On FIRE’s website, the UW System received a red-light rating, indicating there is at least one campus policy that substantially restricts freedom of speech.

One policy listed was the UW System Board of Regents Racist and Other Discriminatory Conduct Policy.

The policy states “racist and other discriminatory conduct toward students, employees, officials, and guests in the University of Wisconsin System is conduct that will not be tolerated.”

According to the policy, name-calling and jokes based on ethnicity or one’s color, culture or history are considered discriminatory conduct.

UW political science professor Donald Downs said this policy appears to be similar to a UW System’s non-discrimination policy that was ruled as unconstitutional by a federal court in 1991.

According to the court documents for the case, the Board of Regents adopted the “Design for Diversity,” a plan to increase minority representation, out of concern raised by several racist incidents occurred on campus.

The UW Rule, a set of anti-discriminatory codes, was then developed as a result of the plan and was implemented on campus.

The judge presiding over the case ruled “content-based prohibitions such as that in the UW Rule, however well intended, simply cannot survive the screening which our Constitution demands.”

Downs said there is no evidence the current policy has been used to limit freedom of speech on any UW campuses, but FIRE and the Committee for Academic Freedom and Rights, a committee he co-founded, is looking more into the issue.

The policy may purely be symbolic and violations may not result in punishable actions, Downs said.

There is no problem with enlightenment or telling somebody who has made a racial slur that it was inappropriate, Downs said.

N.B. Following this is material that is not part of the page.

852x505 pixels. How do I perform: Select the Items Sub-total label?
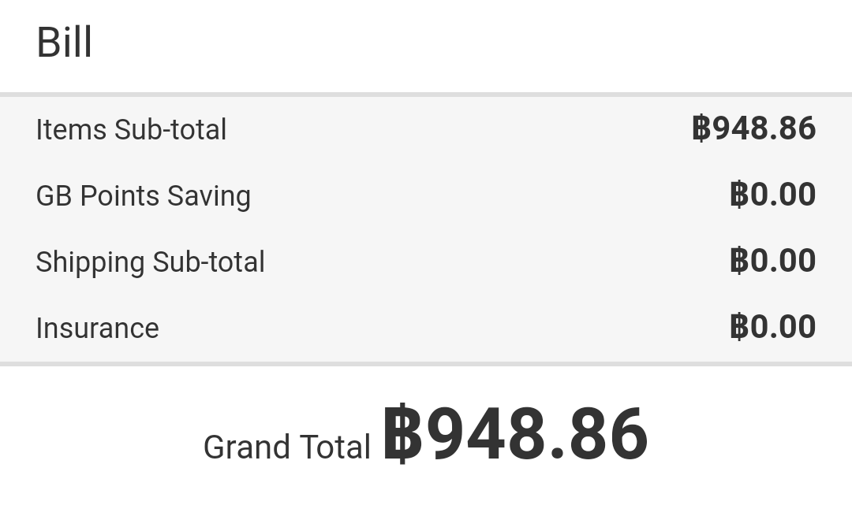131,130
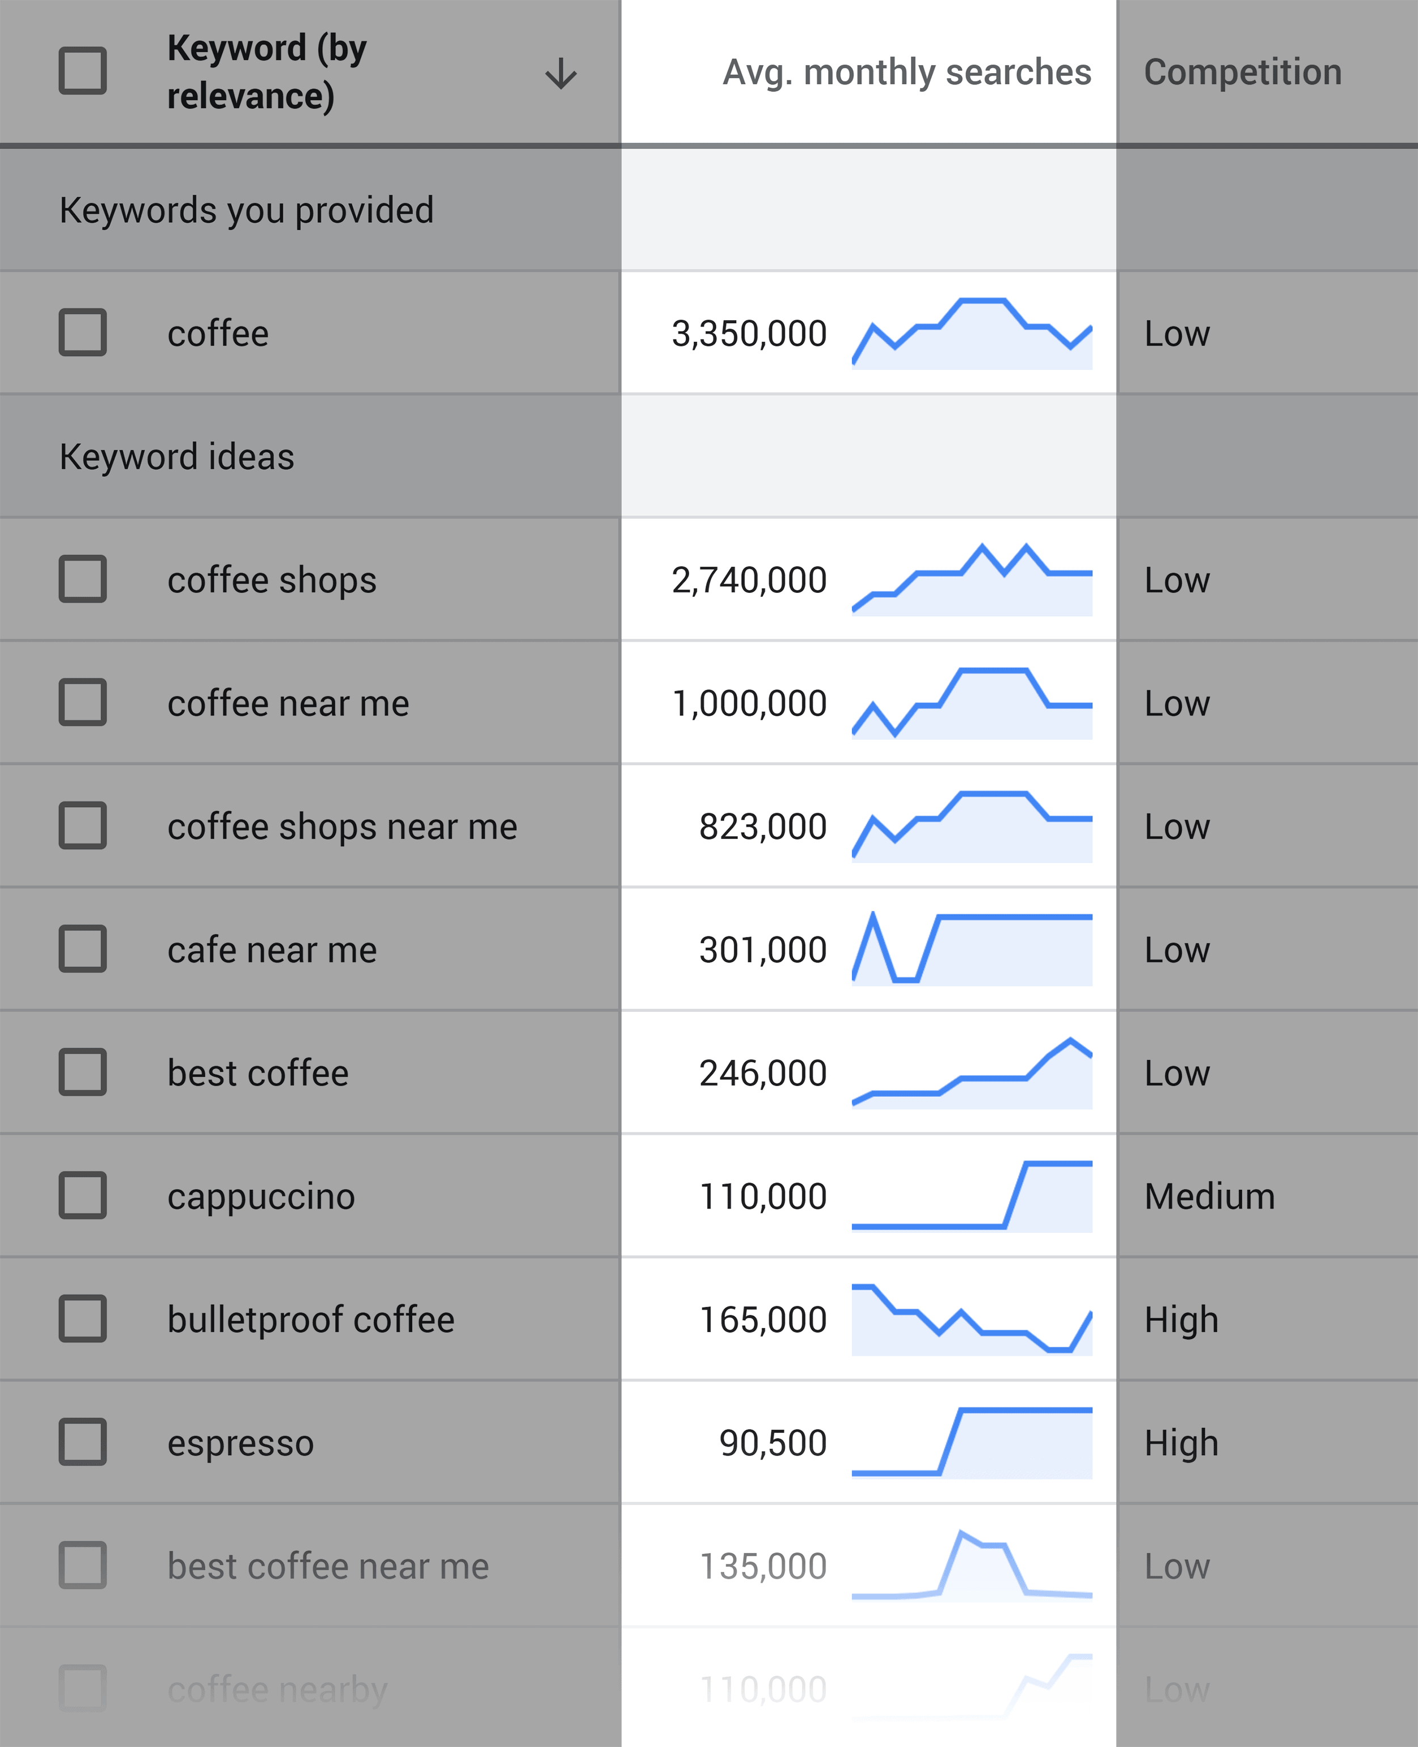This screenshot has height=1747, width=1418.
Task: Toggle the select-all checkbox in header
Action: pos(82,70)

The university runs into problems when it starts acting like “Big Brother” and punishing people for their speech.

Downs said there is still the issue of informal censorship, but freedom of speech on the UW campus is currently very strong.

Downs added UW has had a very tumultuous history with speech codes and freedom of speech issues.

In the 1990’s, UW System developed a system-wide set of harassment codes for students that were considered to be anti-discriminatory.

He said student codes were often applied in certain situations in which the codes never should have been applied.

During this time, there was one incident in which a student stole money from his roommate who happened to be Japanese, Downs said. The student did not steal the money from his roommate because he was Japanese, but the codes were applied to that student anyway and he was punished accordingly.

In addition, the UW had implemented and enforced a set of faculty codes of behavior in the classroom that heavily infringed on their right to freedom of speech for professors.

Members of what would become FIRE in 2000 and the Committee for Academic Freedom and Rights led the fight against the faculty code and were able to abolish it in 1999, Downs said.

“I can honestly say that UW-Madison has been the center of more free speech issues than any other campus in the country,” said Downs, an adviser to the Board of Directors of The Badger Herald.